--- Task to carry out ---
From the entries below, copy exactly the lines from the one that contains "Task: Click the 決済 +23.1pips label" through the one that contains "Task: Select the GET表单提交 tab", both included, and only those.

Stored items
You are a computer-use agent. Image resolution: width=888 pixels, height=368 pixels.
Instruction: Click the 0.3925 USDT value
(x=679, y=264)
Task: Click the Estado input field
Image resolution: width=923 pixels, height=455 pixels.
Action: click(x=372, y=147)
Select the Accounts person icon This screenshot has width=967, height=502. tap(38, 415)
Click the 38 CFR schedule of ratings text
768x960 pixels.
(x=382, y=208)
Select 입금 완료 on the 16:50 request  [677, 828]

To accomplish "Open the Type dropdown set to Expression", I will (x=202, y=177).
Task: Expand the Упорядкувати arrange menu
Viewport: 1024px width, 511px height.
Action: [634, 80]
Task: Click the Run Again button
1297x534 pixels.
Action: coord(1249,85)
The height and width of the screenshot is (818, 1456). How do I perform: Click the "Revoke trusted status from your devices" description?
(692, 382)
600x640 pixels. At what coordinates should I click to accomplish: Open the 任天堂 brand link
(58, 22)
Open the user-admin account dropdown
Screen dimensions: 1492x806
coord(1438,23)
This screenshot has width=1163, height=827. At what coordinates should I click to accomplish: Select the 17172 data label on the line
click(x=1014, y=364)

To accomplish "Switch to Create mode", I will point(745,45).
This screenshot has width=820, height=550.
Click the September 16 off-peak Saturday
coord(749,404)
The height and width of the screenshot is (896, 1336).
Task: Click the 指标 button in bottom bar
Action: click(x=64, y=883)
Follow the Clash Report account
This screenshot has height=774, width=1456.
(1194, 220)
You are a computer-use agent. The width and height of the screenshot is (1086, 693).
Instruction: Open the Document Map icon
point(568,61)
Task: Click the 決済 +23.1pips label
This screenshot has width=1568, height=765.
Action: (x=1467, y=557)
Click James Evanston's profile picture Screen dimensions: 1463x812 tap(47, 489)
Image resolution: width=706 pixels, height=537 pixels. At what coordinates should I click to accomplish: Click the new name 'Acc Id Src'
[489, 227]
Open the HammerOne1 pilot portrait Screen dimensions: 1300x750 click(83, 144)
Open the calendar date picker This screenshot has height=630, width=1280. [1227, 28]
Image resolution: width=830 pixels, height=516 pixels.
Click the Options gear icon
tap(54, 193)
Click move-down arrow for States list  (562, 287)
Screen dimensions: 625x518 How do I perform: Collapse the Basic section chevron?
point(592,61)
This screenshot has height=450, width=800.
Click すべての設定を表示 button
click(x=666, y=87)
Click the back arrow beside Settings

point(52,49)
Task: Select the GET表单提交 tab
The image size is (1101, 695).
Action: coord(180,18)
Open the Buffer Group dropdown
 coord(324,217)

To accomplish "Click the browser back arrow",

--- Answer box ---
Task: Click the 決済 +23.1pips label
This screenshot has width=1568, height=765.
Action: (x=1467, y=557)
Click James Evanston's profile picture Screen dimensions: 1463x812 tap(47, 489)
Image resolution: width=706 pixels, height=537 pixels. At what coordinates should I click to accomplish: Click the new name 'Acc Id Src'
[489, 227]
Open the HammerOne1 pilot portrait Screen dimensions: 1300x750 click(83, 144)
Open the calendar date picker This screenshot has height=630, width=1280. [1227, 28]
Image resolution: width=830 pixels, height=516 pixels.
Click the Options gear icon
tap(54, 193)
Click move-down arrow for States list  (562, 287)
Screen dimensions: 625x518 How do I perform: Collapse the Basic section chevron?
point(592,61)
This screenshot has height=450, width=800.
Click すべての設定を表示 button
click(x=666, y=87)
Click the back arrow beside Settings

point(52,49)
Task: Select the GET表单提交 tab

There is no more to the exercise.